DIRECTIONS — Please output the lines of the material from the line with "The image size is (1500, 586)." to the line with "[x=684, y=400]" as a JSON list of strings, one string per line, skipping blank lines.

Dataset excerpt:
»»

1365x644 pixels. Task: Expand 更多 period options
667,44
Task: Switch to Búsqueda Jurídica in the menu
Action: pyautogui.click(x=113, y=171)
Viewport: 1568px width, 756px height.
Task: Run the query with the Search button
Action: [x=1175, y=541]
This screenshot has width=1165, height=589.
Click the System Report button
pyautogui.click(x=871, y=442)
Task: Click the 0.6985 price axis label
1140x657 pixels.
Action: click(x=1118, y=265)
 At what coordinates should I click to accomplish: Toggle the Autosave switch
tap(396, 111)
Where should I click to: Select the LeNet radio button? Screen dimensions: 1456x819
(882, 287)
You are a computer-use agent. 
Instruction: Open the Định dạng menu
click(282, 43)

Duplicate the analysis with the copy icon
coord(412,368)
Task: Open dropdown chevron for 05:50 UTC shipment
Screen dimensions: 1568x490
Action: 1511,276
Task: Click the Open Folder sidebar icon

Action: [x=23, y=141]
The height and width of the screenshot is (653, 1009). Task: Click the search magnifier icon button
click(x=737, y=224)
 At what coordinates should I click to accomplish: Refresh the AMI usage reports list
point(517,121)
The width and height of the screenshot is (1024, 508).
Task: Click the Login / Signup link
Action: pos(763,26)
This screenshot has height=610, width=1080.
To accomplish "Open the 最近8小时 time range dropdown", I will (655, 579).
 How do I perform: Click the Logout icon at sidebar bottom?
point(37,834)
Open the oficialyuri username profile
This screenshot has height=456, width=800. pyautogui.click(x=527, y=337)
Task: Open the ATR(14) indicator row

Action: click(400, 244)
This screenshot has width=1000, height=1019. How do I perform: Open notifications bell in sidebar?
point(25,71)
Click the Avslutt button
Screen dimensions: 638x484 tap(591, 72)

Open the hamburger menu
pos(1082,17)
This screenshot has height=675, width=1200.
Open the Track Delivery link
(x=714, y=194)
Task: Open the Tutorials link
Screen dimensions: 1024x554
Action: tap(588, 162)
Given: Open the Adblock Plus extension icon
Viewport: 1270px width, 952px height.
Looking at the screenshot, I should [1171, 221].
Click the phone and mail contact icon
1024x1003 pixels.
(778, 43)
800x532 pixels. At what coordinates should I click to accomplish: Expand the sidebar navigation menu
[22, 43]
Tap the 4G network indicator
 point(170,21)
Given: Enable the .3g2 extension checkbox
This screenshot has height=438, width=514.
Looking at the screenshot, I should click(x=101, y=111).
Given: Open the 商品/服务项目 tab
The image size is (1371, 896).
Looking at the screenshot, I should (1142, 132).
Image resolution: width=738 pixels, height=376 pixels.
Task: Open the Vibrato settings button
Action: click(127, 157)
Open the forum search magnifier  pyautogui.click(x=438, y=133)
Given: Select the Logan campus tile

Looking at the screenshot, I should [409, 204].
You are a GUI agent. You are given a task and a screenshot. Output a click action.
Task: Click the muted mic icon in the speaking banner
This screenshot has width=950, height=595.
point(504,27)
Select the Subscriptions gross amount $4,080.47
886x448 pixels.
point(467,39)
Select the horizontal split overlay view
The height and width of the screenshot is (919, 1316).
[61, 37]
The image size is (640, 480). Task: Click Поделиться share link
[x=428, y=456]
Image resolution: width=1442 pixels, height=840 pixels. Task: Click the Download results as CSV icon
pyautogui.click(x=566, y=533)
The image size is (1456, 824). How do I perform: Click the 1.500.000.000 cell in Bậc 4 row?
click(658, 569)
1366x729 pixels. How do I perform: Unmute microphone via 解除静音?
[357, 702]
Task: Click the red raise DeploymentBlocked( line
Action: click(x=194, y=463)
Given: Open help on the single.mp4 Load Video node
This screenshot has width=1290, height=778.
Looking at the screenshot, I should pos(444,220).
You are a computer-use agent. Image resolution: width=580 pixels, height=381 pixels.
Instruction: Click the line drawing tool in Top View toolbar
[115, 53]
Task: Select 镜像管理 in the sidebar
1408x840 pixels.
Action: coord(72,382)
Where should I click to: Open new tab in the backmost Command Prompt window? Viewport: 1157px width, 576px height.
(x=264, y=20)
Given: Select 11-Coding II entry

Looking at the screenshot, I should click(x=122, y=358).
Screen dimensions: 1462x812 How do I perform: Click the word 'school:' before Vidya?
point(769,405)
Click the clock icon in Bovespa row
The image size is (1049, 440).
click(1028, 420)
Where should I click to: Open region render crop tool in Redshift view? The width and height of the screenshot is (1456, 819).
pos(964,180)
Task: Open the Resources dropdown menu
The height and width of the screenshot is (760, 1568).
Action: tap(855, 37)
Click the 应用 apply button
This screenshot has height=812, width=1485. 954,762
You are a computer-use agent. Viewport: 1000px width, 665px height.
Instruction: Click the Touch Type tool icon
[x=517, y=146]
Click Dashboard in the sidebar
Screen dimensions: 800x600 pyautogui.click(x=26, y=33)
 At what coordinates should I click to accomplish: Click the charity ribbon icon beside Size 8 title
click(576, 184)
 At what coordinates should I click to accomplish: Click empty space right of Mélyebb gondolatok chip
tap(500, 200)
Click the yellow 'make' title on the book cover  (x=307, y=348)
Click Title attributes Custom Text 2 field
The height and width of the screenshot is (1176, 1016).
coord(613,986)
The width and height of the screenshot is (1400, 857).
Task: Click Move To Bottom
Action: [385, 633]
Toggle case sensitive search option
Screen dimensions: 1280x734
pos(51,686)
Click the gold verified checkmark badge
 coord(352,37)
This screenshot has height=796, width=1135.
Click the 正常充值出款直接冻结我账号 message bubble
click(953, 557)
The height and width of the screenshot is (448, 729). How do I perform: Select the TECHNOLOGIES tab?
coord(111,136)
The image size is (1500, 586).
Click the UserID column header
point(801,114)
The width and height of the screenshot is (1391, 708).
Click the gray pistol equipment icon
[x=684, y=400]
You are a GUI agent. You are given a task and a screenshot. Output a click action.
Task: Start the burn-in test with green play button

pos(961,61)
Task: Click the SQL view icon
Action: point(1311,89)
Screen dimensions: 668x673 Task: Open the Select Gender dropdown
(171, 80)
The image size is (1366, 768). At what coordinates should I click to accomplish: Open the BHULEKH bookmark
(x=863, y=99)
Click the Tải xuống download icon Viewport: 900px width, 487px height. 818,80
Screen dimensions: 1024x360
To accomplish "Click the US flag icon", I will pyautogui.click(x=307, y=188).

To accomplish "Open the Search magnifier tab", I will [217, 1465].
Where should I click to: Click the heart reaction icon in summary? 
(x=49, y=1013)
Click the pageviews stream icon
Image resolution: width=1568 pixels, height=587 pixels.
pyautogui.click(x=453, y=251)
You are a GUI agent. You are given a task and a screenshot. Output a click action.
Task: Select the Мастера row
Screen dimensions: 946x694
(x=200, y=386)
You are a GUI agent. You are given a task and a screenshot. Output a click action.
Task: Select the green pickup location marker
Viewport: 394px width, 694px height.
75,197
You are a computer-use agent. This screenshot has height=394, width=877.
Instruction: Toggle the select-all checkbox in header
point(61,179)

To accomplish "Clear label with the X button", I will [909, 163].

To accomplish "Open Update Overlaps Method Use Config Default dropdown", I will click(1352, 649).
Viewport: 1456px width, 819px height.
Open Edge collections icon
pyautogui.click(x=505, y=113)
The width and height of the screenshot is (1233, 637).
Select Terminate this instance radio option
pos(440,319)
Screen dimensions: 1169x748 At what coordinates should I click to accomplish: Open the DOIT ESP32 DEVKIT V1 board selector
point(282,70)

««

OUTPUT FOR THIS EXERCISE —
[
  "The image size is (1500, 586).",
  "Click the UserID column header",
  "point(801,114)",
  "The width and height of the screenshot is (1391, 708).",
  "Click the gray pistol equipment icon",
  "[x=684, y=400]"
]